As summarized by NAB, iBiquity wrote about improvements in the peak-to-average power ratio reduction (PAPR) algorithms involved in this approach, and discussed the results of a lab evaluation of the expected improvement in digital signal-to-noise ratio. The summary explains that the tests were performed using typical automotive HD Radio receivers with HD Radio chipsets made by ST Micro, NXP and Texas Instruments.
“Briefly, these tests established the bit error rate (BER) performance of the receivers under test as a function of digital SNR for various digital sideband configurations, both symmetric and asymmetric,” NAB wrote.
It continued: “Shown in the table is the increase in total digital power for various sideband configurations compared to the legacy configuration (equal power sidebands, total digital power of –20 dBc). Ideally, the improvement in digital SNR should track this increase in digital power so that, for example, in the case where the LSB and USB powers are set to –23 and –17 dBc, respectively (first row in table), and the total increased digital power is 3.96 dB, the expected improvement in digital SNR would also be 3.96 dB.”

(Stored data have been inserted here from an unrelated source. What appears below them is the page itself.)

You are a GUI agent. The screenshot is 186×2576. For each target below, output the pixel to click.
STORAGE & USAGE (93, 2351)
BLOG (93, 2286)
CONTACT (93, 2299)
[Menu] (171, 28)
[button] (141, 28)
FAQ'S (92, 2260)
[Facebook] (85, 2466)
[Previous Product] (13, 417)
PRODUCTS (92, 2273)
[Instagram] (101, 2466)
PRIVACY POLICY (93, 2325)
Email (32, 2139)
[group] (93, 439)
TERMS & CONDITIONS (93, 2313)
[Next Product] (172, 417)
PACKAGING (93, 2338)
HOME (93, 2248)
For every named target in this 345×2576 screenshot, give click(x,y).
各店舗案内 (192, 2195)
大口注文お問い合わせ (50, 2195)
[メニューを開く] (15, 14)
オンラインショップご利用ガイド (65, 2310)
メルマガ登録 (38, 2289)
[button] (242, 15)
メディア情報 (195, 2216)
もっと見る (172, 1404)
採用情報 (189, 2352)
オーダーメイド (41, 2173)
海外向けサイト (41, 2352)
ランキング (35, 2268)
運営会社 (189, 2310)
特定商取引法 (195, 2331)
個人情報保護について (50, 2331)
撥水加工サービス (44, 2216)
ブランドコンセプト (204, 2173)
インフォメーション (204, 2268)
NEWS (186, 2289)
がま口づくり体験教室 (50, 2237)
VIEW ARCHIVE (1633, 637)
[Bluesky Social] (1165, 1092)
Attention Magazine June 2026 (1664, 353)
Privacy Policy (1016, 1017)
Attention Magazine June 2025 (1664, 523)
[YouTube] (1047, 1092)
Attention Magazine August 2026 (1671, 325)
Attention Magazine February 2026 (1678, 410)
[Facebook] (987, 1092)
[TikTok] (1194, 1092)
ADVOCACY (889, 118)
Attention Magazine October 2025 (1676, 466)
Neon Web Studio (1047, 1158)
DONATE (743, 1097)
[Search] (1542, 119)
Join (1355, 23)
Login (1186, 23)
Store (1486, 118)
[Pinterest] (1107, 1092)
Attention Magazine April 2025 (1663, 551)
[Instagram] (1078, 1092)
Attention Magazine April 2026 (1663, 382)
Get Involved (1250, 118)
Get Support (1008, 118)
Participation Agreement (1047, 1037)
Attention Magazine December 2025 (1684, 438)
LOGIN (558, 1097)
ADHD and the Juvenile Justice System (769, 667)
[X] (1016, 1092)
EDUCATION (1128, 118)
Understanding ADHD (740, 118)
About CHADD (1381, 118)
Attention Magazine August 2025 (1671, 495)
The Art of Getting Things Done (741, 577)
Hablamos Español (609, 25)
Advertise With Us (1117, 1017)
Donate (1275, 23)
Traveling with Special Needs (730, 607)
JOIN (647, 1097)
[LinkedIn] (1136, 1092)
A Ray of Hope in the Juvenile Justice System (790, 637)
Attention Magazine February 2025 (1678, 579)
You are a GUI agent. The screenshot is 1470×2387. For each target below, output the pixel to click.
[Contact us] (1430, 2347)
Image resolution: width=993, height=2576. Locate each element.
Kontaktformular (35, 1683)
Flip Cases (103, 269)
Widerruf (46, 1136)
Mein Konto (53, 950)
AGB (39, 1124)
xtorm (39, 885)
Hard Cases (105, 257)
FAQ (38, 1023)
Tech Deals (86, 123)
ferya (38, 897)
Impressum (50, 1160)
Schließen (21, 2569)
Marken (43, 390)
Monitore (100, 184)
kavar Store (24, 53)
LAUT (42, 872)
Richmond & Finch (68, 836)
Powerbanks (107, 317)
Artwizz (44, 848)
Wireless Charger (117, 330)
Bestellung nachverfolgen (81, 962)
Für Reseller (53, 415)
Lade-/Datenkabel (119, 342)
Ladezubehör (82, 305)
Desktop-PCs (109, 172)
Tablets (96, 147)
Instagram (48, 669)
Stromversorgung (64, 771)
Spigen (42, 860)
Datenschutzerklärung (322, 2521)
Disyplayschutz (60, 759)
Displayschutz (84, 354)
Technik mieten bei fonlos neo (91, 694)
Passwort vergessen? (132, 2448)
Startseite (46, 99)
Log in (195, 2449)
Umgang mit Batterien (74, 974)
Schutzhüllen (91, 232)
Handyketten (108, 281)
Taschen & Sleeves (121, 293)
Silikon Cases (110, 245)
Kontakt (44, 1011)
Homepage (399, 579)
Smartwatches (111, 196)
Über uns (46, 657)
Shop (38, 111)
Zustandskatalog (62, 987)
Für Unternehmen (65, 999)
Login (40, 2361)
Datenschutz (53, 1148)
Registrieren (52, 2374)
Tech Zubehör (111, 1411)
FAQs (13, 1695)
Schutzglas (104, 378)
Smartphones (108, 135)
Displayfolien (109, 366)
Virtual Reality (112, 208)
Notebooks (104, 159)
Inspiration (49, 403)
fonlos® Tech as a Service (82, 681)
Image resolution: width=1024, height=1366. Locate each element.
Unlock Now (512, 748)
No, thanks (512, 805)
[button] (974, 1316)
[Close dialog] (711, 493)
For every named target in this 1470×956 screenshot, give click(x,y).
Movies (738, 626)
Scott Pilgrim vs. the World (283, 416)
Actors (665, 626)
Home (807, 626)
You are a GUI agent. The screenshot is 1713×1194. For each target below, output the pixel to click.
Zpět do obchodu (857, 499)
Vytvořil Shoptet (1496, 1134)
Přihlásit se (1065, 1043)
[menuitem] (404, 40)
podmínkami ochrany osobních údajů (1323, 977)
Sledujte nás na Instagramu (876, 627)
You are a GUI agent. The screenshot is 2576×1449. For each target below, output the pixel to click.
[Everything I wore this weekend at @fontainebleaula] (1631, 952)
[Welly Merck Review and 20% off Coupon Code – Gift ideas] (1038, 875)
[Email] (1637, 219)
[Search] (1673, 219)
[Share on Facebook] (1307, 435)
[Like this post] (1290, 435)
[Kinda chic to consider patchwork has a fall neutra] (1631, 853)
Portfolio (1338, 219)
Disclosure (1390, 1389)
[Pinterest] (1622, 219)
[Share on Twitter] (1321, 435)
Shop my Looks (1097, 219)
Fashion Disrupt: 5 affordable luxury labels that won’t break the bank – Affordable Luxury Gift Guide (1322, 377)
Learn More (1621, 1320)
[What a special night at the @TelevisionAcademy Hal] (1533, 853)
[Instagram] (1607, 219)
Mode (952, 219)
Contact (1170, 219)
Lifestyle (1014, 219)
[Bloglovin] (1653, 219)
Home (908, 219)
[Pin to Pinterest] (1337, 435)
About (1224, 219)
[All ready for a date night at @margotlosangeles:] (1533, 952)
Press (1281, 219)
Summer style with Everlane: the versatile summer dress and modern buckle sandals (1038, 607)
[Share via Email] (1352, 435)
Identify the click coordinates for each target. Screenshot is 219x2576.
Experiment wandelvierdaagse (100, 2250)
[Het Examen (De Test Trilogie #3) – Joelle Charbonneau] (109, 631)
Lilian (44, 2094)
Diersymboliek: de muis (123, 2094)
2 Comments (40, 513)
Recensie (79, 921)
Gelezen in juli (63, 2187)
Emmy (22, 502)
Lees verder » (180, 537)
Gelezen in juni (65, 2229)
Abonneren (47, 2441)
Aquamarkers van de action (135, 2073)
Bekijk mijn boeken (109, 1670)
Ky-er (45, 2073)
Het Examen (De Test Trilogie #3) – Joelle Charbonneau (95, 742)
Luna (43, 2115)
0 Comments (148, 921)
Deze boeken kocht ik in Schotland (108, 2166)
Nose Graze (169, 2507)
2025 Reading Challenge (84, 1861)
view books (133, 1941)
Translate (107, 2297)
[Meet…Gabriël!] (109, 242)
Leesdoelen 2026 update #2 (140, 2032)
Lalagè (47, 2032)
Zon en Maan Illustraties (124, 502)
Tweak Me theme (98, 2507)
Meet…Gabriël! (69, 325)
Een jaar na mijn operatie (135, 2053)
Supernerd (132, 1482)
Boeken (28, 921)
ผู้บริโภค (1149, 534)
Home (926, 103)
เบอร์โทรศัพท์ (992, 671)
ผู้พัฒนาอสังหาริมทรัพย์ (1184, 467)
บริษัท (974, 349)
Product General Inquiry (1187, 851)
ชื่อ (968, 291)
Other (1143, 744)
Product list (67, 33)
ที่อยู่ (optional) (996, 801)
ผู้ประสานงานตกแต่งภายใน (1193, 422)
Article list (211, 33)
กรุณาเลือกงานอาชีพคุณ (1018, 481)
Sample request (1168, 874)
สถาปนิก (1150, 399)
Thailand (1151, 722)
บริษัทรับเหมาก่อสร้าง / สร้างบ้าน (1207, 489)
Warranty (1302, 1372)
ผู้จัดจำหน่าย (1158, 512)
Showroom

An example of lab test results is shown, for a case with no interfering adjacent channel. “Each group of columns in the figure corresponds to one of the configurations shown in the table. The measured values indicate the improvement in digital SNR (in dB above the –20 dBc symmetric reference case) at which a BER of 5x10was achieved.”
NAB wrote that in the symmetric cases (–17/–17 and –13/–13), the expected performance, shown in black columns, and observed performance are virtually identical, as was also true with a 4 dB asymmetry (–17/–13).
“However, the cases with greater asymmetry demonstrate a shortfall over the expected performance. For the first case (–23 /–17), the expected digital SNR improvement is 3.96 dB, however the measured improvement for each receiver was only about 3 dB (a 1 dB shortfall), and similarly for the third case (–23 / –13) where a 2 dB shortfall is measured.” IBiquity, NAB summarized, believes that this shortfall is due to coding losses that are brought about by the extreme asymmetry in these received signals.